[[ ENTRIES SUPPLIED open ]]

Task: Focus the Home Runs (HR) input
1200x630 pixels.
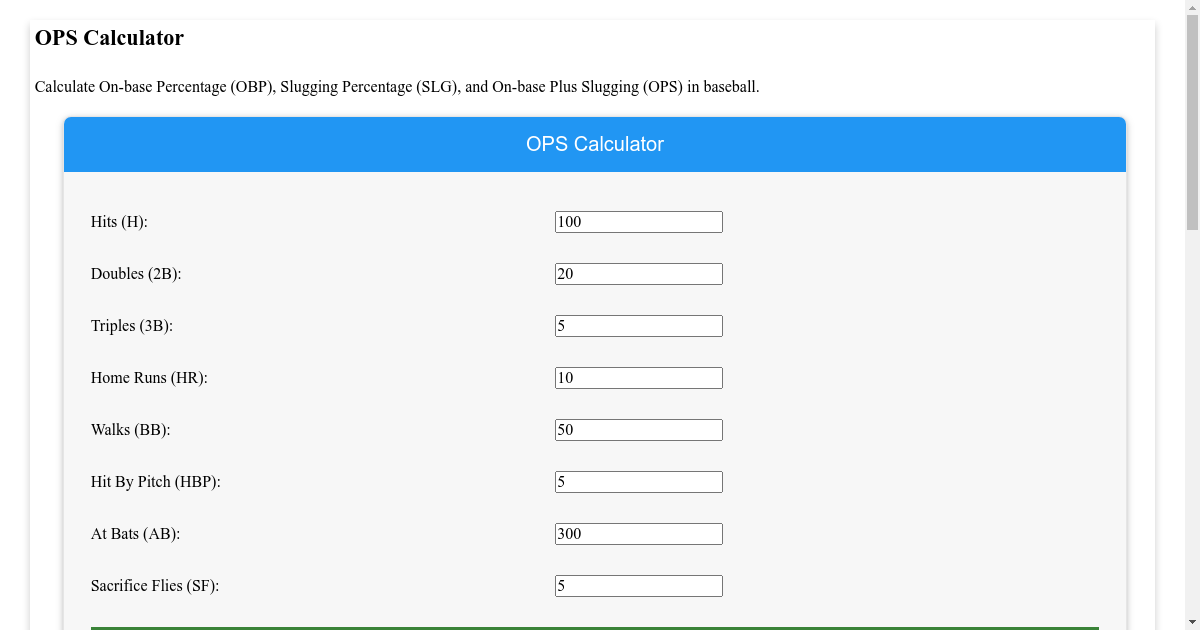Action: click(638, 377)
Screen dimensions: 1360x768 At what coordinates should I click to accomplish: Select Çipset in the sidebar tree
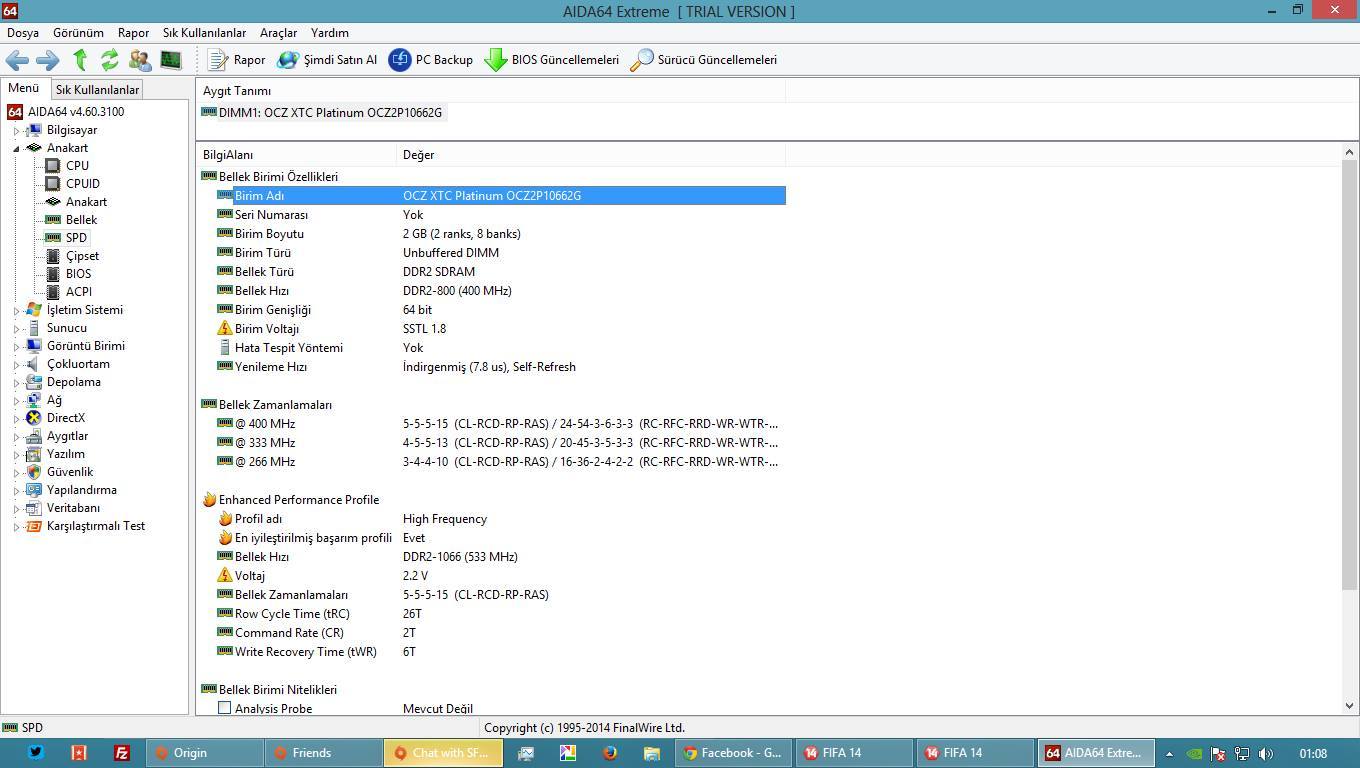tap(82, 256)
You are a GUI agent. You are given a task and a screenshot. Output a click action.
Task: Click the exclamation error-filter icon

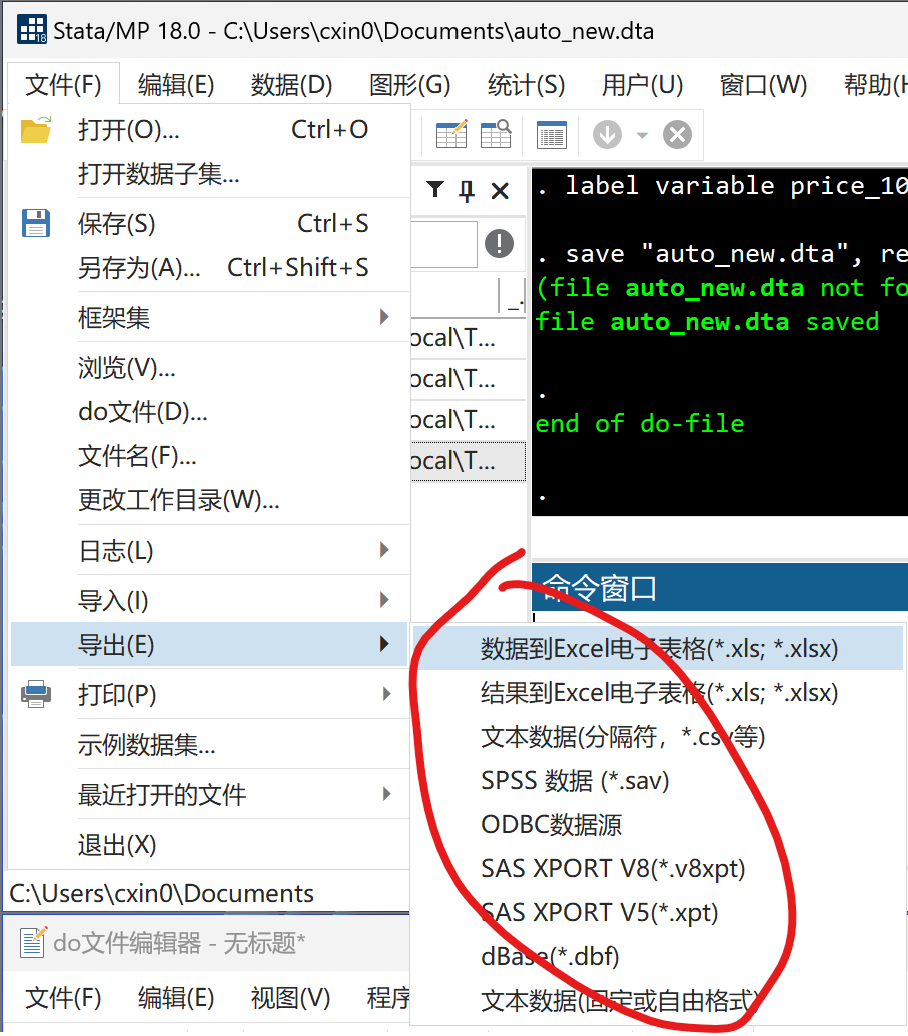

[[ ENTRIES SUPPLIED closed ]]

__EXERCISE DIRECTIONS__:
The response is to contain exactly the lines from the beginning of the data through the line containing "You are a GUI", both ends included, and nothing else; omit the pictures.

__OUTPUT FOR THIS EXERCISE__:
Task: Focus the Home Runs (HR) input
1200x630 pixels.
Action: click(638, 377)
Screen dimensions: 1360x768 At what coordinates should I click to accomplish: Select Çipset in the sidebar tree
tap(82, 256)
You are a GUI agent. You are given a task and a screenshot. Output a click action.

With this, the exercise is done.